Why is Louisiana complying with a costly plan already halted by the Supreme Court?
Recently, the U.S. Supreme Court took the unprecedented step of issuing a stay against President Obama’s massive “Clean Power Plan” (CPP.) The Court determined that states should not be compelled to pay the exorbitant costs of the plan until a federal court determines its legality. The ruling produced a huge sigh of relief from the 27 states currently suing to halt a large-scale transformation of their energy grid through one of the most far-reaching regulations ever imposed by the Environmental Protection Agency (EPA).
Essentially, states no longer need to scramble to achieve a 32% reduction in power sector carbon dioxide emissions by 2030. However, the power plan had required interim targets in 2022, and many states were already bracing for the costs of building new power sector infrastructure. Thankfully, states have been granted a reprieve. But Louisiana has chosen to move forward with the task of rebuilding its entire power generation sector. This means the state will still undertake the construction of new grid infrastructure, including the many new transmission lines and towers needed to carry electricity from planned wind and solar assemblies.
Ironically, wind and solar power have yet to prove reliable in terms of scalability for power generation. Such “renewable” sources of energy are intermittent—the sun doesn’t always shine, the wind doesn’t always blow—and require backup power generation from coal or gas plants. And so, even as Louisiana—a state that currently derives 29% of its power from coal—begins to shutter its coal-fired power plants, it will need to build new coal or gas systems to backstop these projected wind and solar plants.

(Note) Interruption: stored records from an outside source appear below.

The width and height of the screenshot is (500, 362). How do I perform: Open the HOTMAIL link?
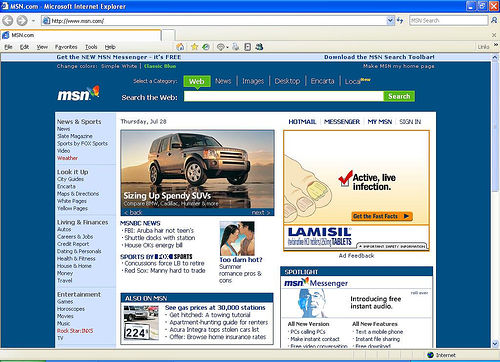[x=302, y=122]
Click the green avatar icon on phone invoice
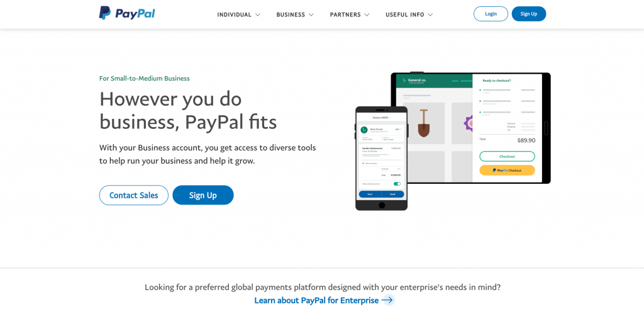Viewport: 644px width, 309px height. [364, 130]
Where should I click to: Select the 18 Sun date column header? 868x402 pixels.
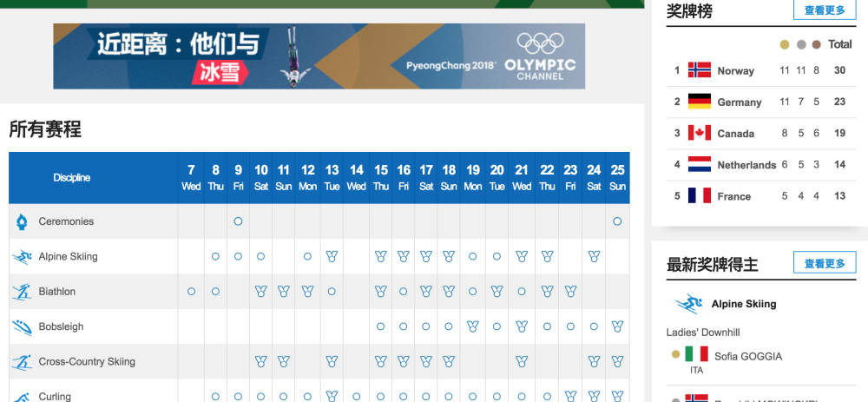pyautogui.click(x=449, y=177)
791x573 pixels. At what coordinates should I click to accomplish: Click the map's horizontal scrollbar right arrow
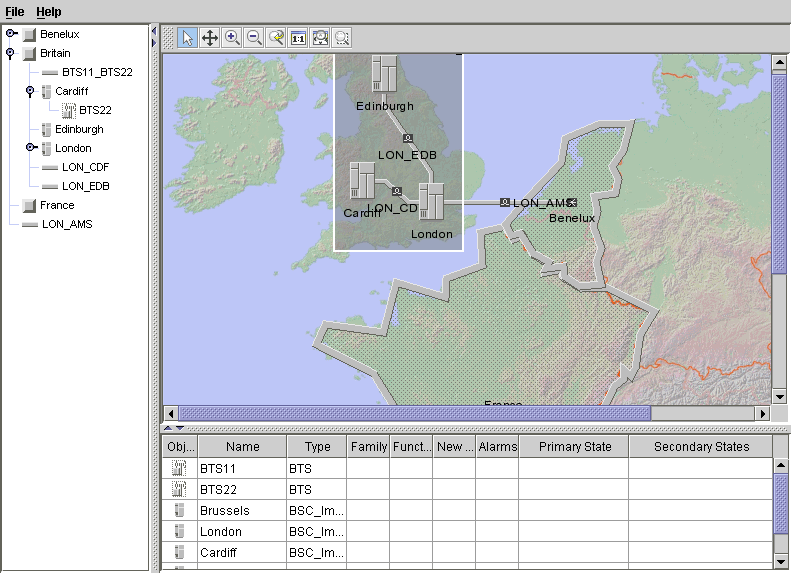pos(763,413)
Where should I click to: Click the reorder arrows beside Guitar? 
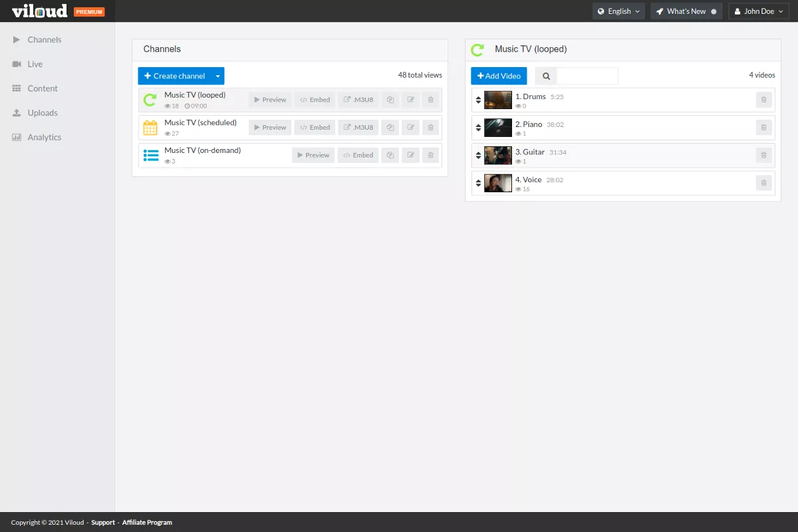pyautogui.click(x=478, y=156)
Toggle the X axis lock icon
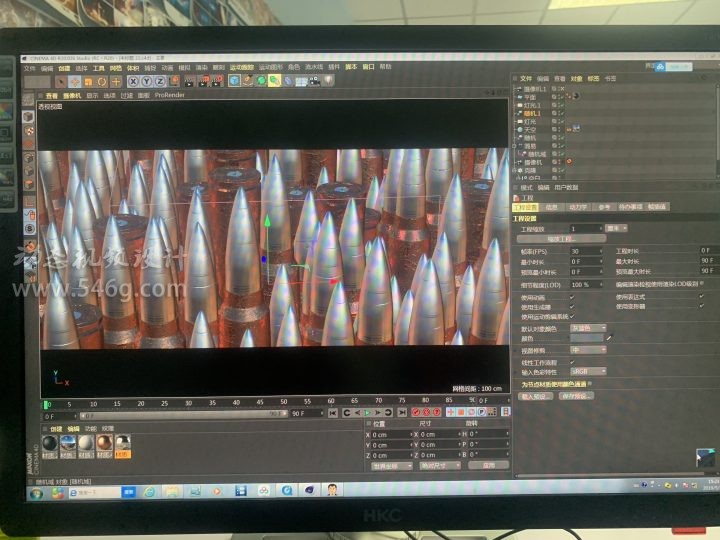 [131, 81]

The question is why Louisiana would bear this cost when it is currently under no legal obligation to do so. Higher utility bills will fall hardest on low-income families and America’s seniors, 70% of whom live on a fixed income. The stay by the Supreme Court means that all compliance deadlines are now suspended, and the stay will remain in effect until the Court has a chance to review the case following action by the D.C. Circuit.
In fact, the earliest decision from the Court on the merits of the case would likely come in mid to late 2017. But the stay is only part of the reasoning here. More importantly, the rule could be struck down on judicial review. Many legal observers view this as likely since the point of granting the stay was to alleviate the obligation of states to develop plans (and thus incur further economic harm.)
The Supreme Court’s issuance of the stay can only be read as reflecting a high level of dissatisfaction with the EPA’s legal basis for the rule. Even in the very unlikely event that the EPA ultimately prevails in court and the stay is lifted, the new compliance dates will most likely be delayed by the period of time that the stay was in effect. Or, a new, less sympathetic administration may set aside the entire rule.
Terry M. Jarrett is an attorney with Husch Blackwell, L.L.P. in Jefferson City, MO, and a former commissioner of the Missouri Public Service Commission.